Azure is the color between blue and cyan on a color wheel, cyan being a secondary color and blue being a primary color. It’s no more blue than orange is red. In fact, when we consider color from a standpoint of physics, we run into the practical issue of culture and color perception.
This is the true color wheel, based on the physics of light and including “fake” colors like magenta. The primary colors are red, blue, and green, and the secondary colors are magenta, yellow, and cyan. In between, and unlabelled on this diagram, are the tertiary colors. Clockwise, from red, they are: orange, chartreuse, mint, azure, violet, and rose. If we go into the colors between the tertiary colors and their neighbors, we just get into the quaternary (like keetorange, or “amber”) and then quinary colors, but then we’re splitting hairs with colors we can barely tell apart.

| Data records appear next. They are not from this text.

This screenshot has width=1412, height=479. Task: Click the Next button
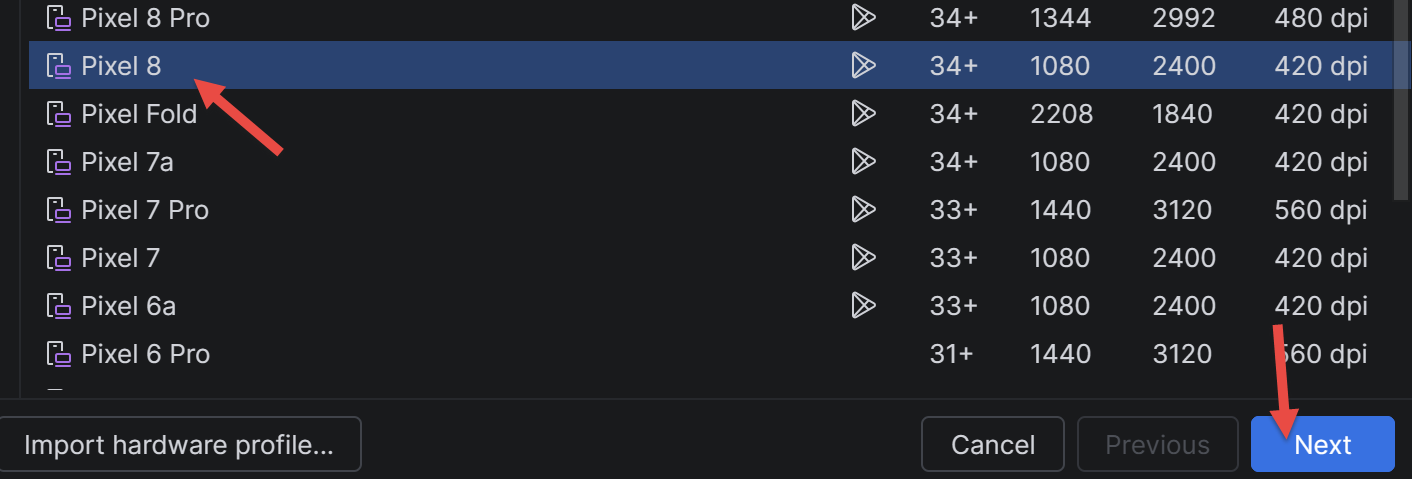[x=1322, y=444]
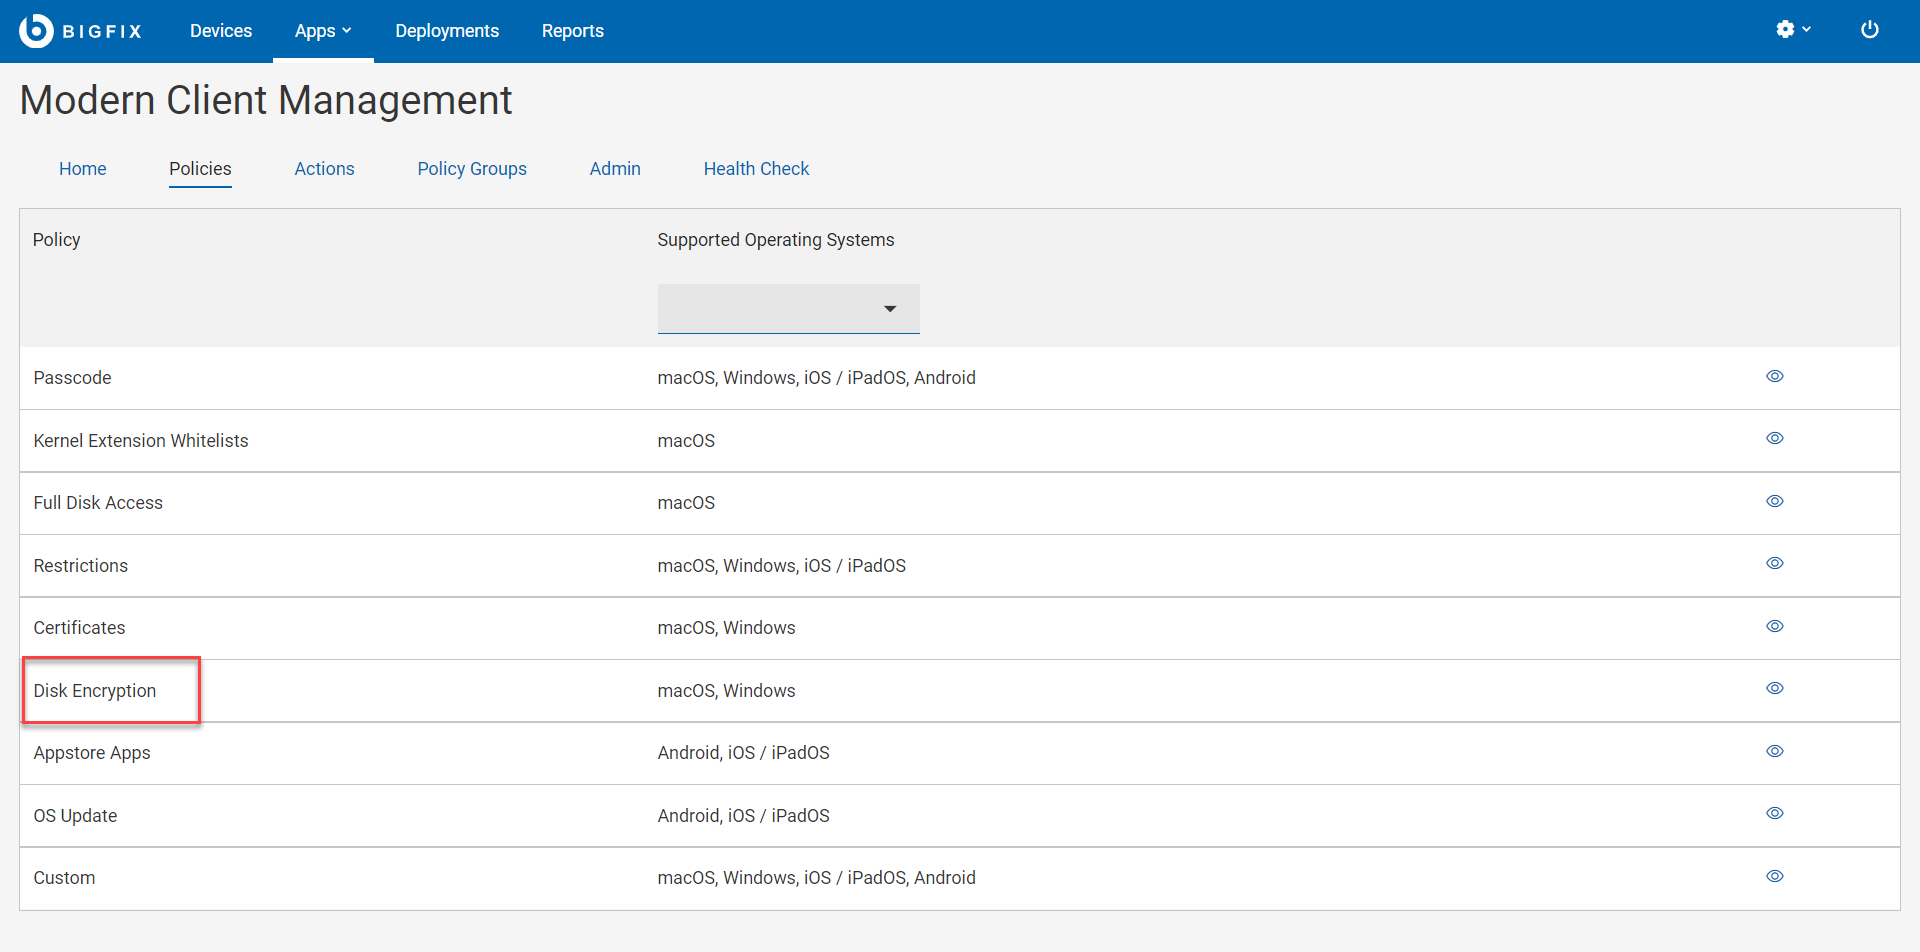The width and height of the screenshot is (1920, 952).
Task: Toggle view for Appstore Apps policy
Action: click(1774, 752)
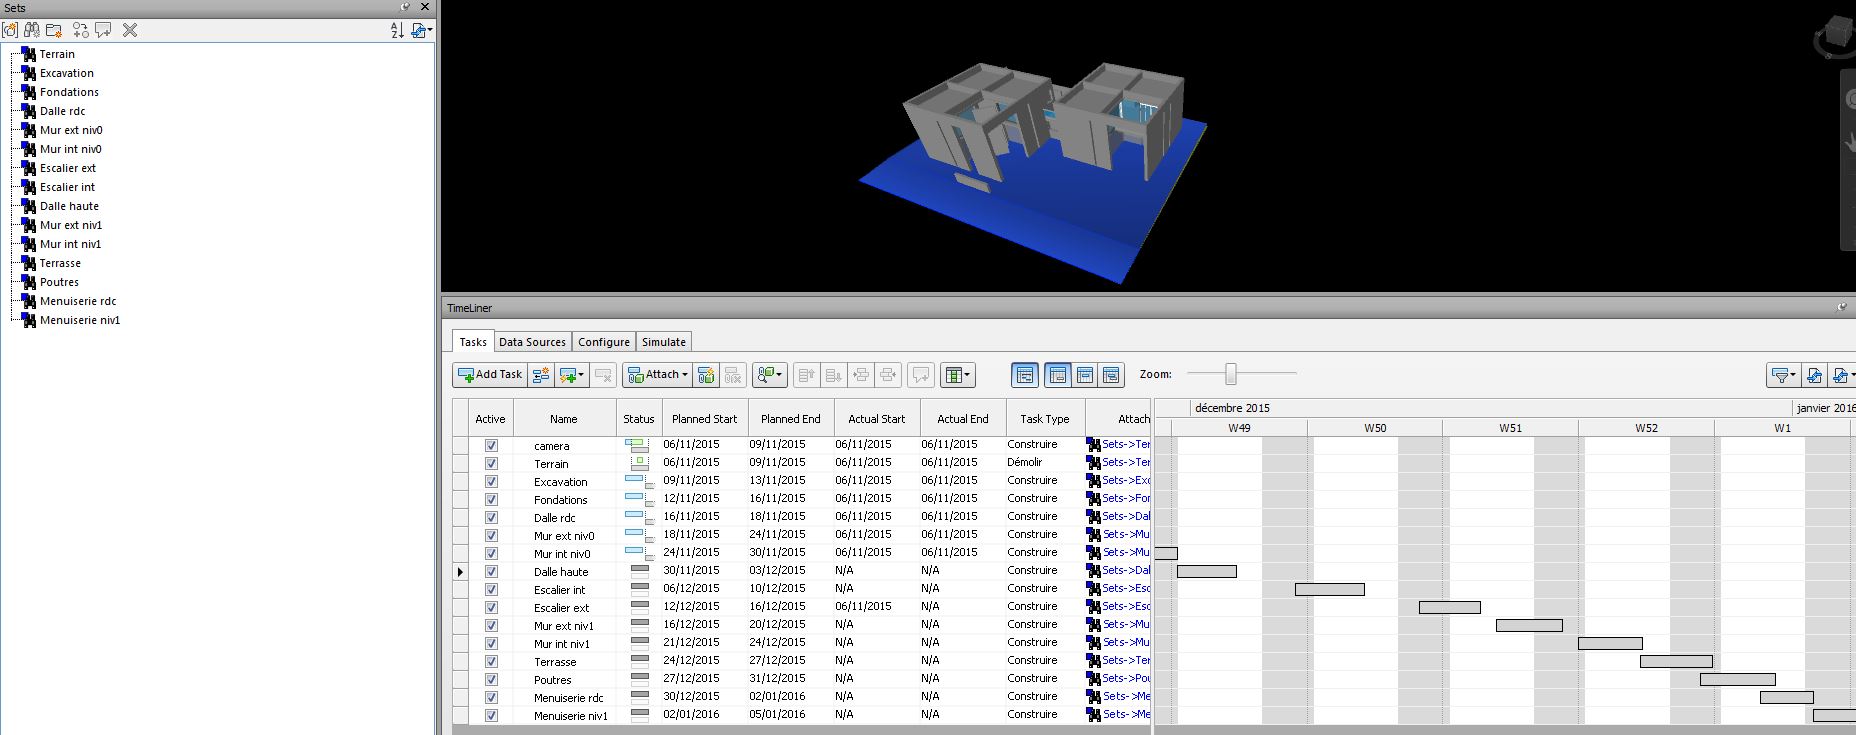1856x735 pixels.
Task: Open the Data Sources tab
Action: click(x=532, y=342)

All of this matters because it reveals that our culture shapes color perception more than our actual biology. We think of red, orange, and yellow as so distinct that they each belong on separate chunks of the color wheel, and we lump blue, azure, and cyan together; yet each of these trios of colors are equally distinct. By contrast, the Himba people of Namibia categorize and distinguish color far differently from Western cultures, and this greatly impacts their ability–as well as our own–to discern them.
If you’re wondering what the hell this has to do with Bionicle, go back to Metru “blue.” We categorize it as blue, but as we just established, it’s not really blue–it’s azure, which is as far from blue as orange is from red.

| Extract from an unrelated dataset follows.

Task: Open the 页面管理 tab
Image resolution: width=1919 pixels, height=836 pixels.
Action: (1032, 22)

(For comparison: pure, fully-saturated blue and azure–essentially, Mata blue and a hypothetical “Mata azure”)
Moreover, different people perceive color differently in general. Not everyone sees colors as vibrantly (or at all), and I distinctly remember my parents arguing several times over whether some car was white or blue. All this means that trying to argue what colors should and shouldn’t go to a certain element is kind of a futile process.
Culturally, we’ve been conditioned to think of azure as blue. Let’s concede that, and let’s agree that Toa of Water have to be blue. Only…where does blue end? Even with the concession that it extends to azure, where does azure end? And where does blue become violet? Or does blue include violet? Or is this all wrong, and blue is only the pure, primary color blue–in which case, where does that end, and azure begin? Now try to set hard limits for what Toa of Water can and cannot be with all of these logistical problems in place.
Azure is not blue. Or, maybe it is, and orange is red. Or, it is, but orange is not red, and the lines between colors are completely arbitrary. However you cut the color wheel, elemental color schemes are a scam.